The Florida Times Union, June 2, 2009 | Go to article overview

TERRORISM; Power of Prevention


Does this sound like the making of a terrorist?

He was the middle of three children and the only boy.

His father worked in an auto plant, his mother in a travel agency. They separated permanently when he was in high school.

He was thin, quiet, joined some high school functions, but then dropped out. He didn't have a girlfriend.

After high school, he got a job as an armed guard. He collected weapons and stockpiled food and material in preparation for the breakdown of society.

Two years after graduating from high school, he enlisted in the Army. His unit was sent to the Persian Gulf War. He left to join the Special Forces, but dropped out. After 31/2 years, he left the military on an early discharge.

He lived with his father for a while, then went traveling, visiting some of his former Army buddies.

He went to Waco, Texas, the site of the violent battle between the Branch Davidians and federal authorities. That apparently triggered something in him.

Those descriptions come from a profile on CNN's Web site. The rest is infamous history.
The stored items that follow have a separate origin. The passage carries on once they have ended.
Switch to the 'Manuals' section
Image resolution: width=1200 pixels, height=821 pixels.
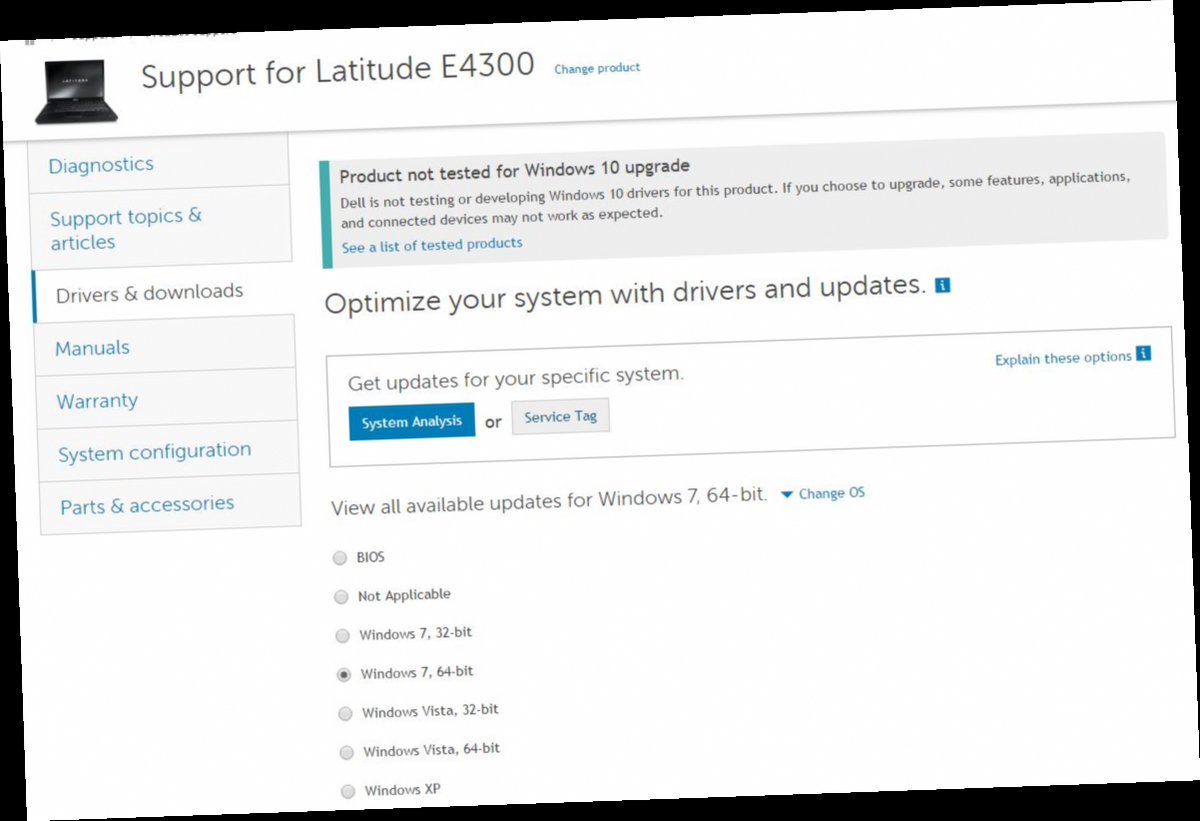point(93,347)
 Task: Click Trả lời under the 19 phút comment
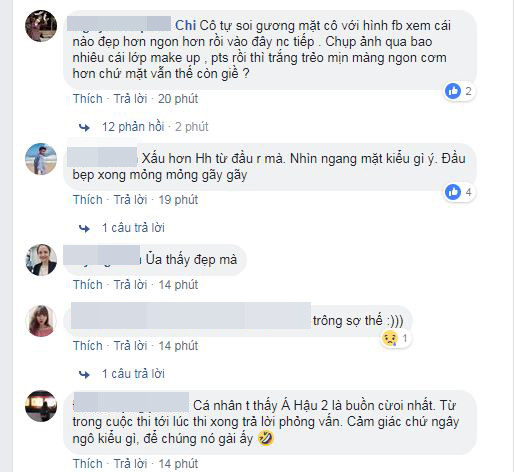point(130,200)
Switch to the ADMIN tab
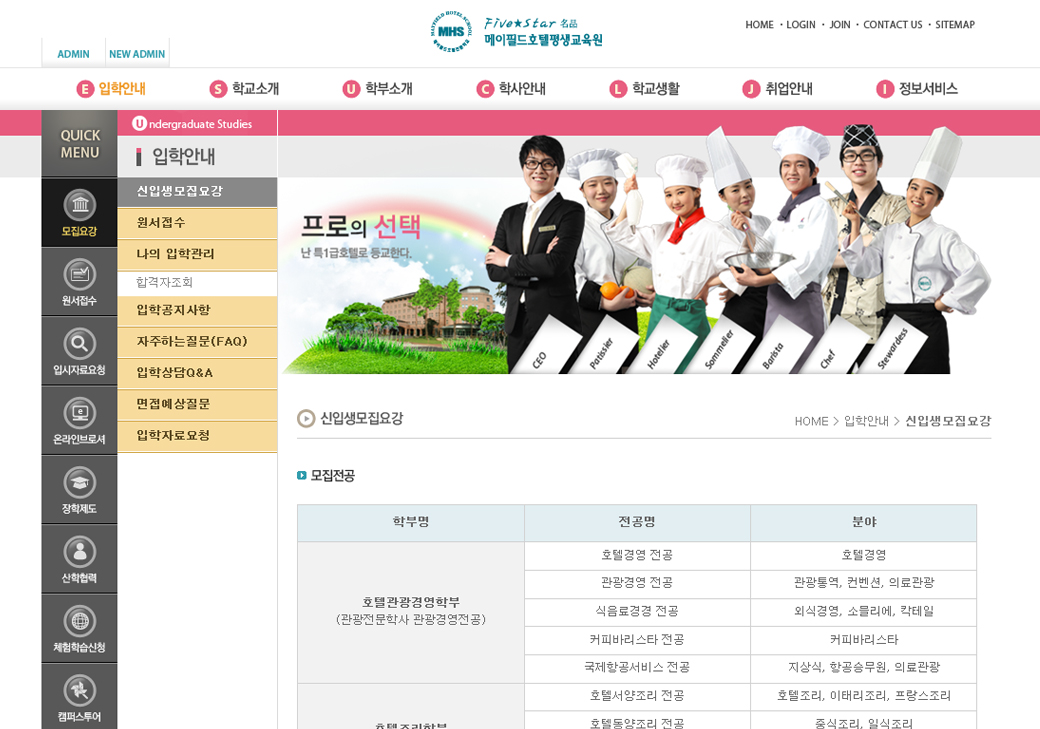Image resolution: width=1040 pixels, height=729 pixels. tap(73, 54)
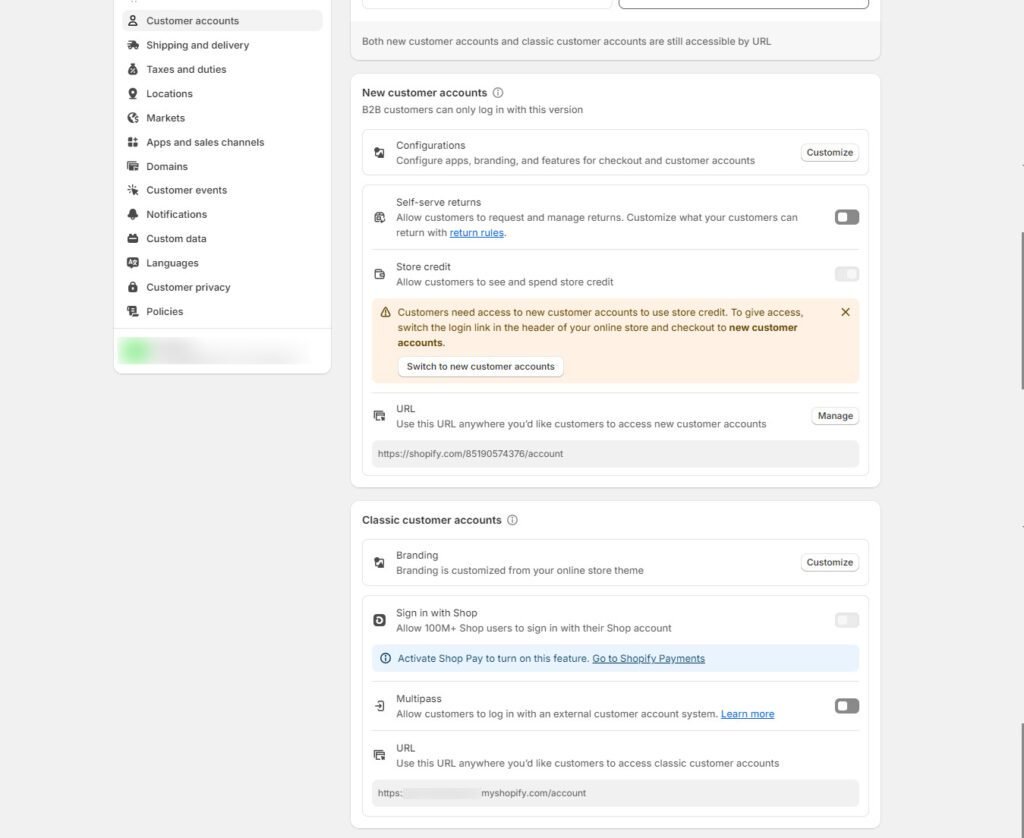1024x838 pixels.
Task: Enable the Self-serve returns toggle
Action: coord(846,217)
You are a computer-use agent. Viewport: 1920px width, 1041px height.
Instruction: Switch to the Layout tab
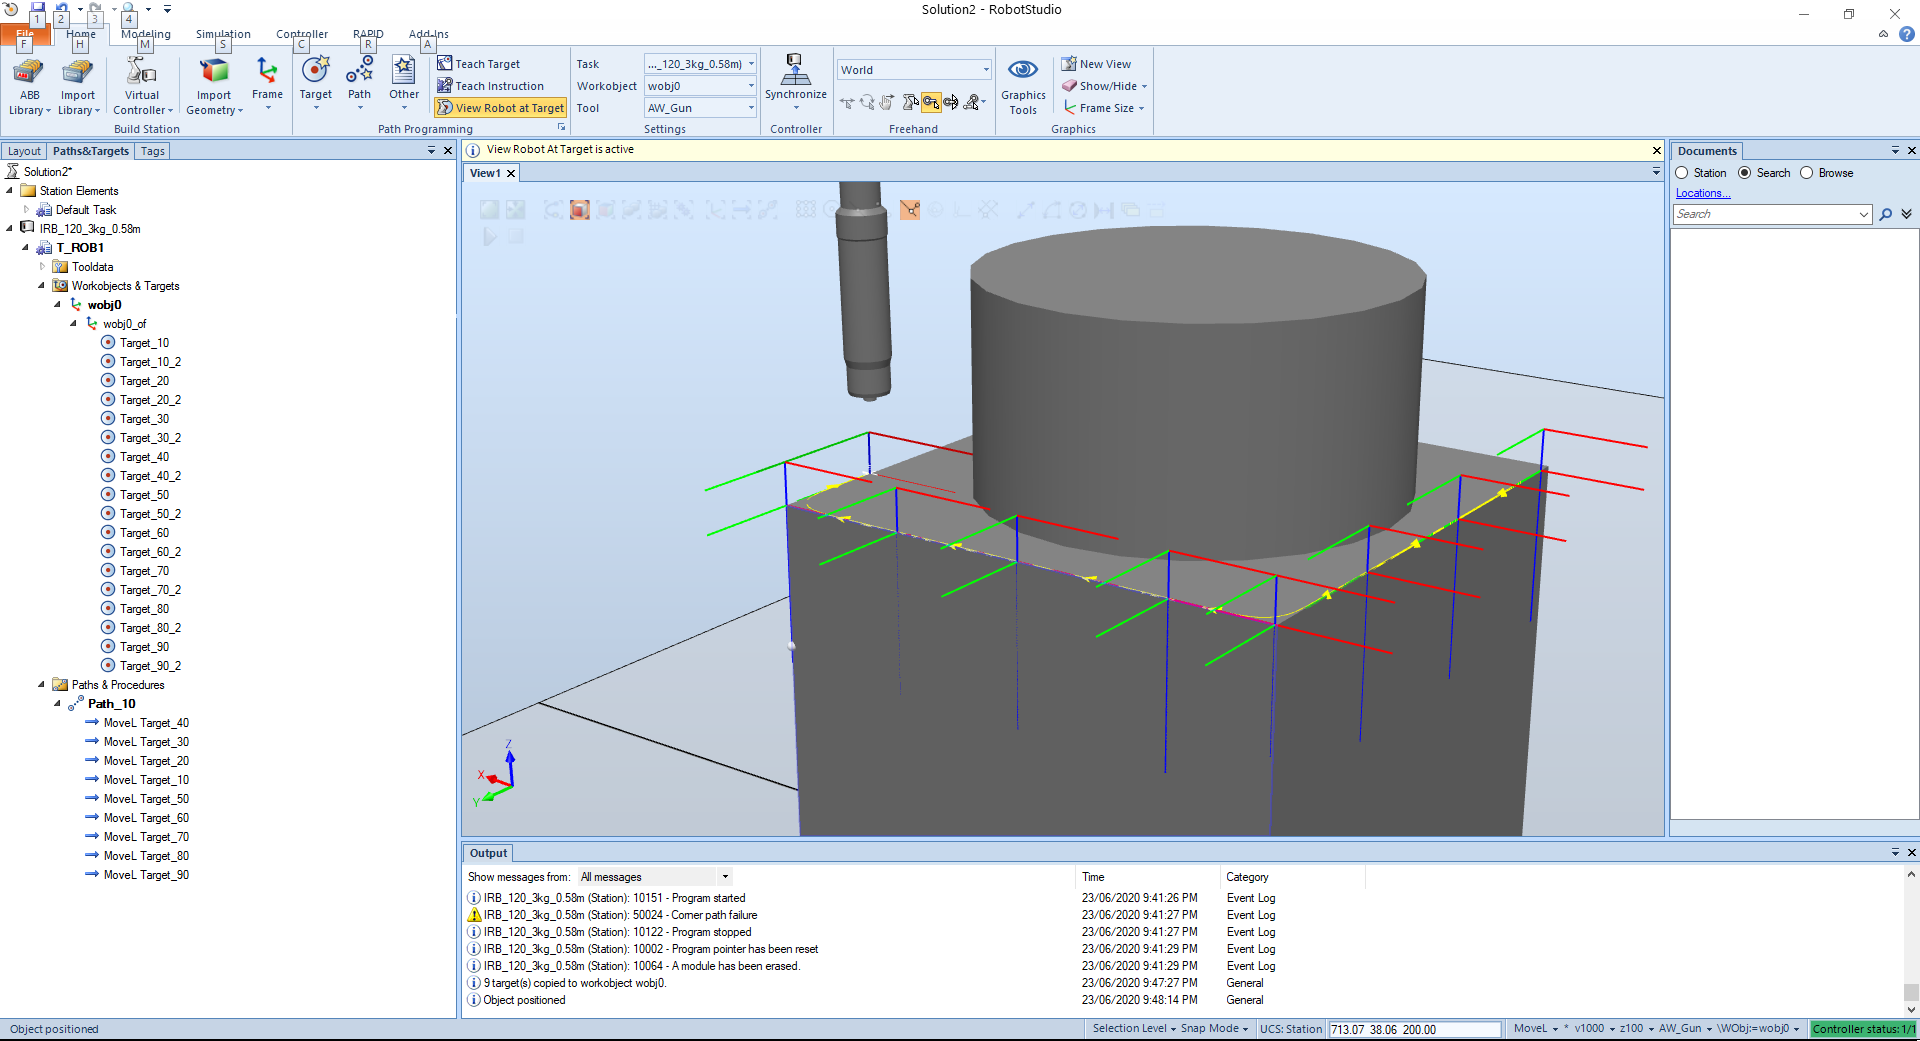[x=24, y=151]
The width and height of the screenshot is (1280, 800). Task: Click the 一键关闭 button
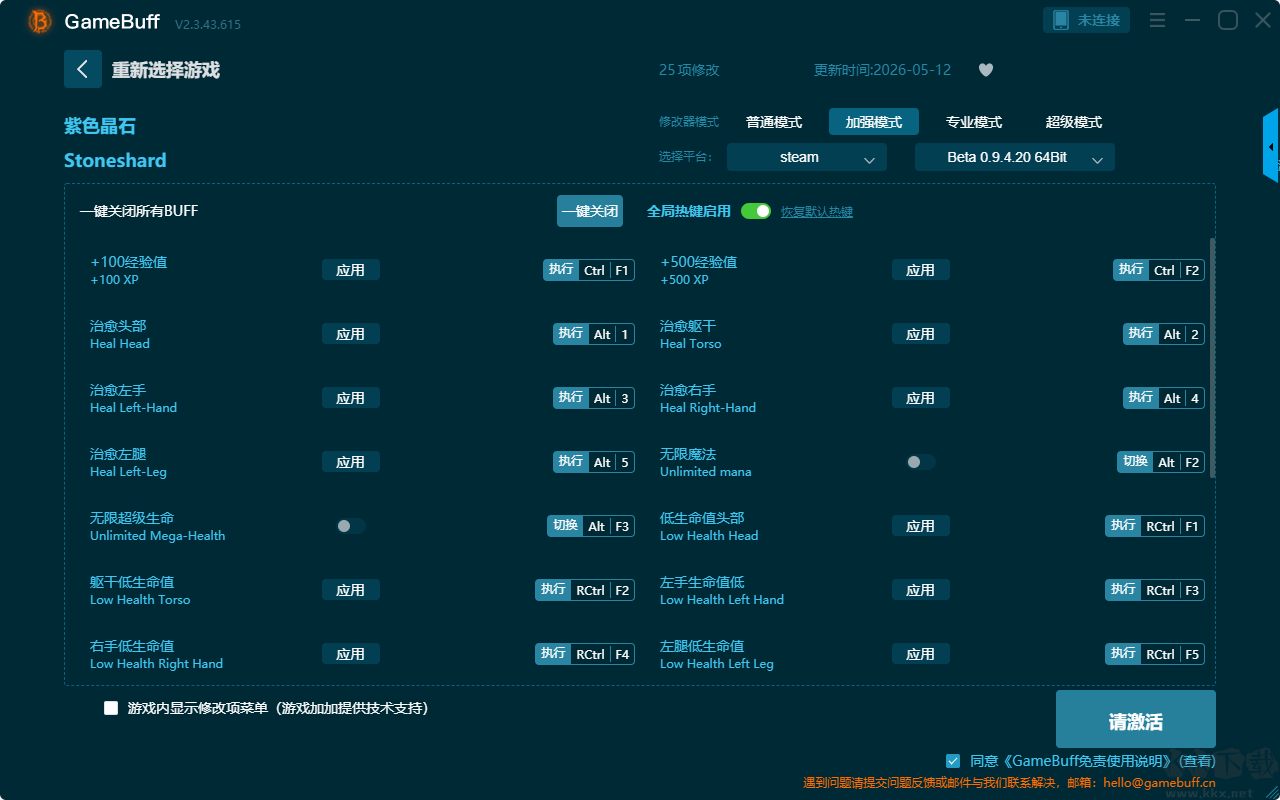590,211
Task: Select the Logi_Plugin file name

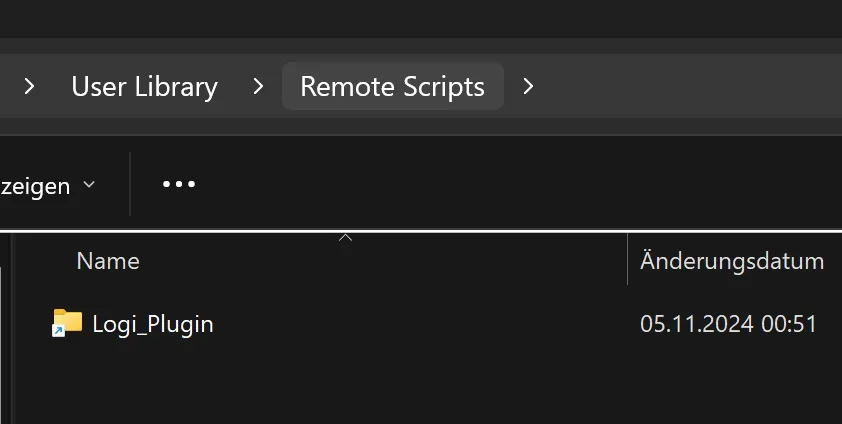Action: pos(153,324)
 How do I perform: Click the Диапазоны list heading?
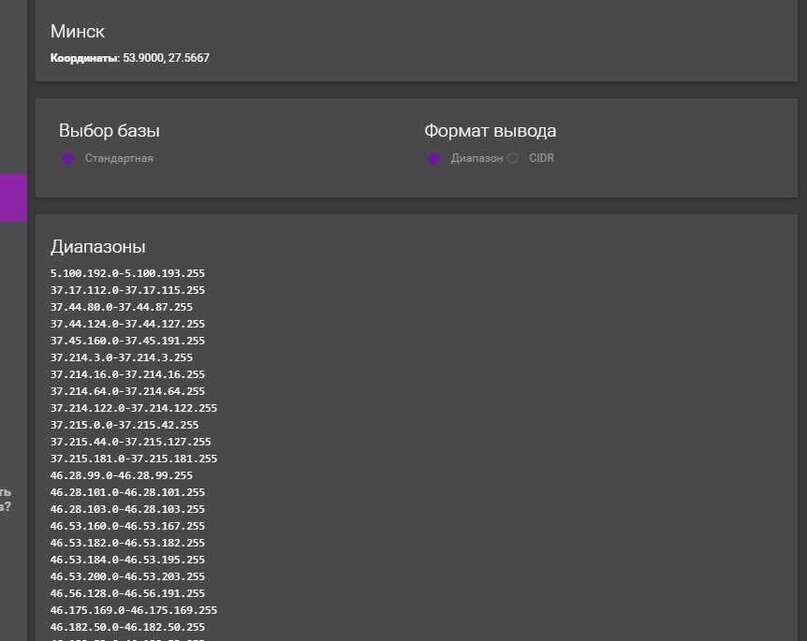98,247
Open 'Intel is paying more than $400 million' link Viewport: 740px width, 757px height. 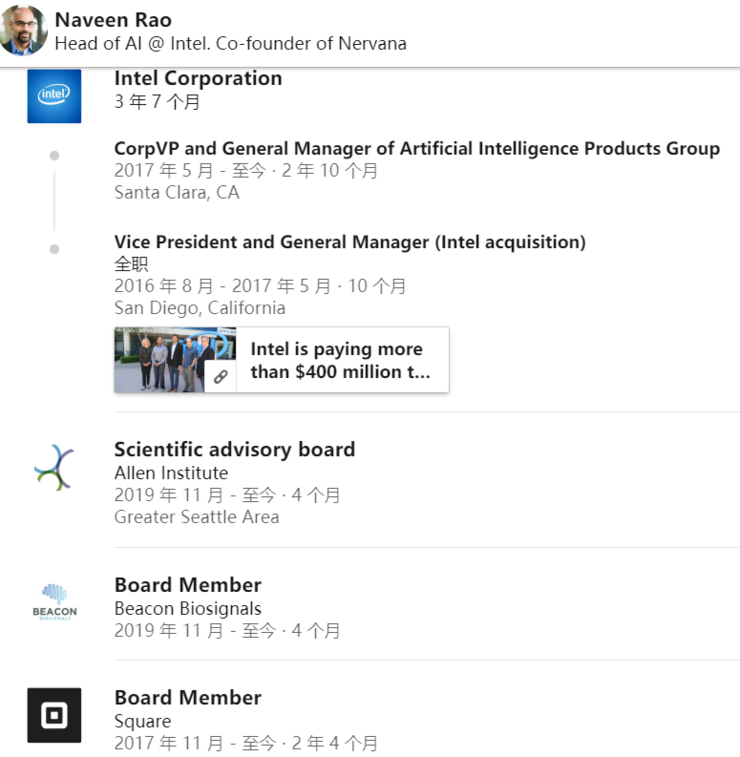pos(340,360)
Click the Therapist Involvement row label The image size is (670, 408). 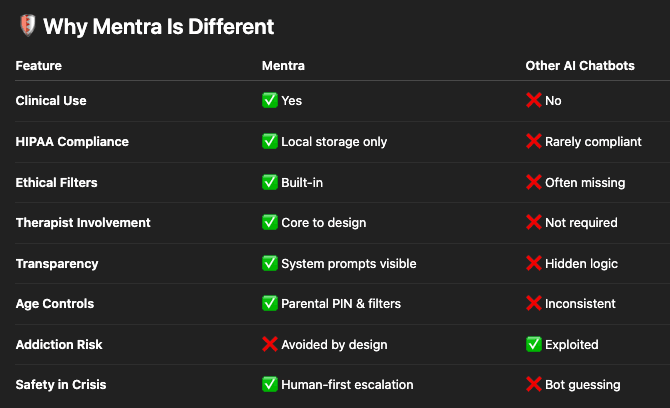pyautogui.click(x=83, y=223)
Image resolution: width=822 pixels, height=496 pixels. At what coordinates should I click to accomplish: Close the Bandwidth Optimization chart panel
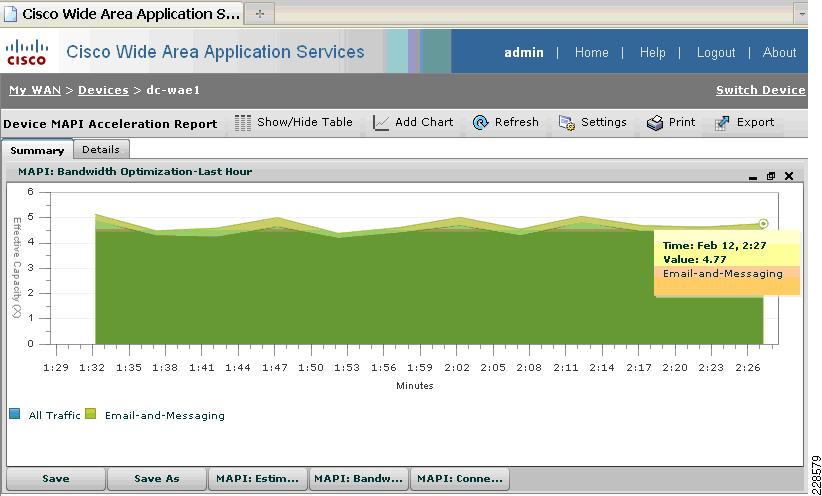pyautogui.click(x=789, y=176)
Timothy McVeigh went on to play a key role in the bombing of the federal building in Oklahoma City on April 19, 1985.

"How do we prevent something like this from happening again?" Deputy Homeland Security Secretary Jane Holl Lute said following ceremonies in Oklahoma City as reported by The Associated Press.

WHERE WERE CLUES?

Civilized society asks these questions any time an evil deed is committed.

What in McVeigh's history should have tipped off authorities?

Recently, the release of an intelligence assessment from the Department of Homeland Security drew criticism because it seemed to target veterans as potential terrorists.

Of course, only a tiny percentage of military veterans turn to crime. Lute, a veteran herself, said the report should have been better written and presented.